--- START ---

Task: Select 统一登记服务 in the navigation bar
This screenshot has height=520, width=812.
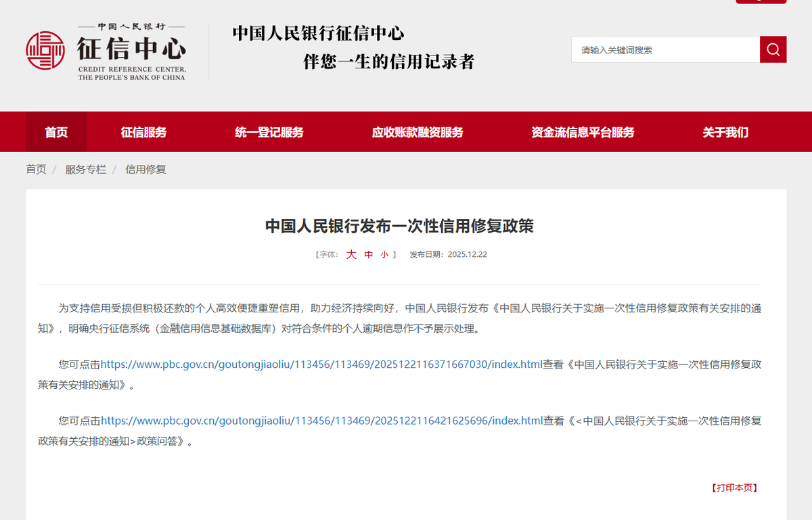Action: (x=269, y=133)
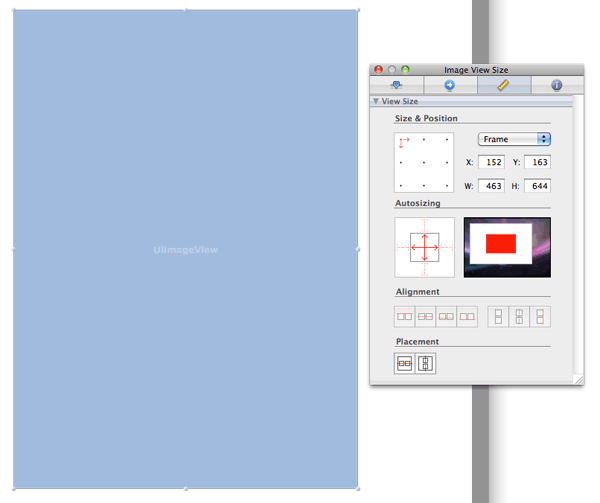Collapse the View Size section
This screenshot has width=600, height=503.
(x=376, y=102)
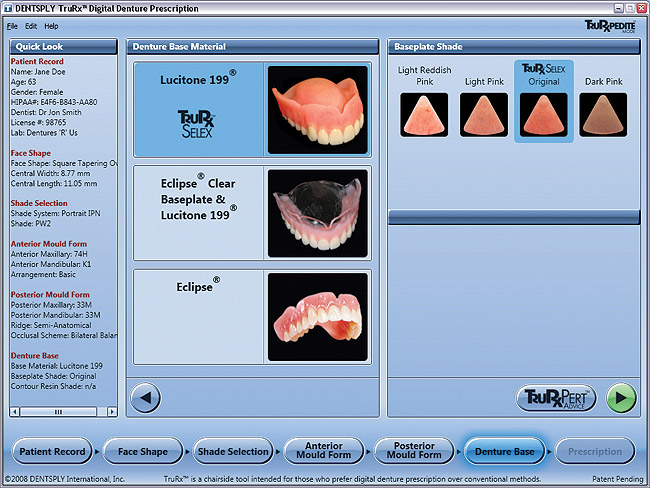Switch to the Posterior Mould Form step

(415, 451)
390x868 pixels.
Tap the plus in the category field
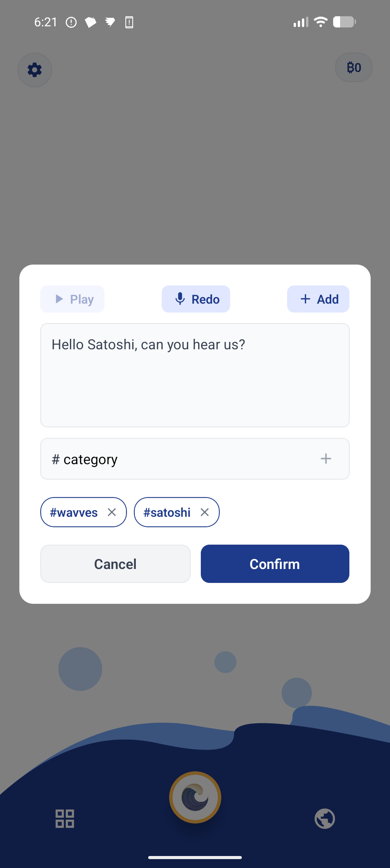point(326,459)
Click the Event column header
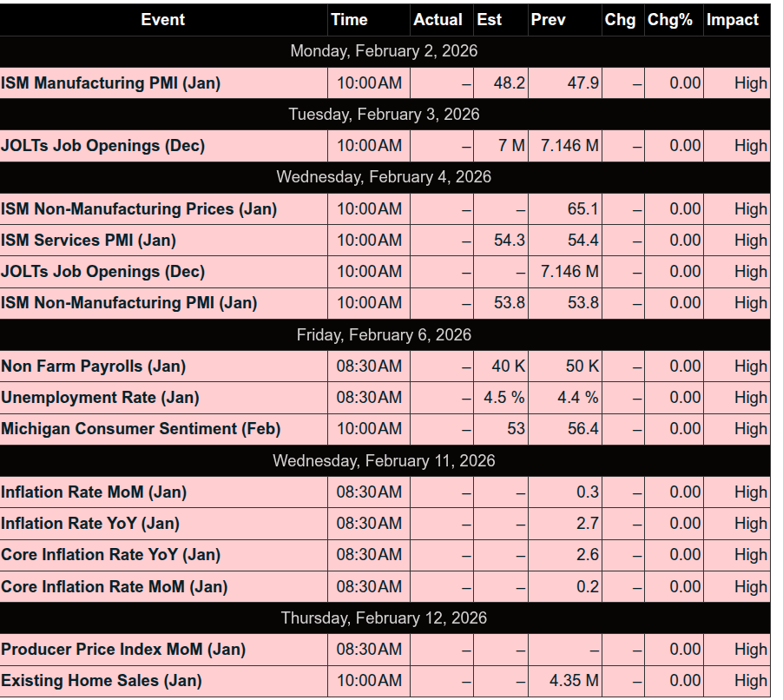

--- END ---

The preceding listing is to be restated word for word, with every picture omitted.

Task: Select 统一登记服务 in the navigation bar
This screenshot has height=520, width=812.
Action: (x=269, y=133)
Collapse the View Size section
This screenshot has width=600, height=503.
(x=376, y=102)
Switch to the Posterior Mould Form step

(415, 451)
390x868 pixels.
Tap the plus in the category field
point(326,459)
Click the Event column header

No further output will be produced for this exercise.